Trouble - USA - A Bumpy Road for Delphi, GM and U.S. Auto Workers
Analysis: The Knowledge/The Wharton School Team/ Penn. University
Pennsylvania,USA --21 Oct. 2005: -- ... One thing became clear: the road ahead is going to be bumpy not only for Delphi, but also for General Motors, the United Auto Workers and the federal Pension Benefit Guaranty Corp., the government-run entity that stands behind defined-benefit plans when they are terminated... Experts at Wharton and elsewhere who follow the auto industry say Delphi's decision to file for bankruptcy was hardly surprising but nonetheless significant.
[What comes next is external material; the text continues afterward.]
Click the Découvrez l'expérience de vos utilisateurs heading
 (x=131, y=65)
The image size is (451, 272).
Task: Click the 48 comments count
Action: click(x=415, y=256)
Also important was GM's subsequent announcement, that it had reached a tentative agreement with the UAW to cut the healthcare benefits of unionized retirees... The Delphi filing and the tentative GM-UAW accord set in motion a chain of events that may forever alter the relationship between America's Big Three carmakers and the UAW, and they underscore the degree to which globalization is exerting downward pressure on the wages and benefits paid to U.S. workers... Wharton management professor John Paul MacDuffie says Delphi's problems -- and GM's for that matter -- do not stem directly or entirely from the legacy costs or high wages paid to current workers. A major part of Delphi's difficulty is that it remains too dependent on a weakened GM as a customer for its parts... But there were tough problems, too -- inefficient businesses and pressure to sell some parts to GM at less than cost... GM's future is intertwined with Delphi's because GM became responsible for Delphi's legacy costs once Delphi filed for bankruptcy... Since the spin-off from GM, Delphi has made many positive changes of the kind that auto parts manufacturers need to make to stay competitive in global markets, according to MacDuffie, who is also co-director of the International Motor Vehicle Program (IMVP), which has a network of researchers at universities worldwide and is funded by major automakers and suppliers... Helper, the economics professor at Case Western Reserve, hopes that the Delphi bankruptcy also starts a national debate over the immense changes that globalization has brought to blue-collar union families that worked for decades to earn middle-class wages and rock-solid benefits...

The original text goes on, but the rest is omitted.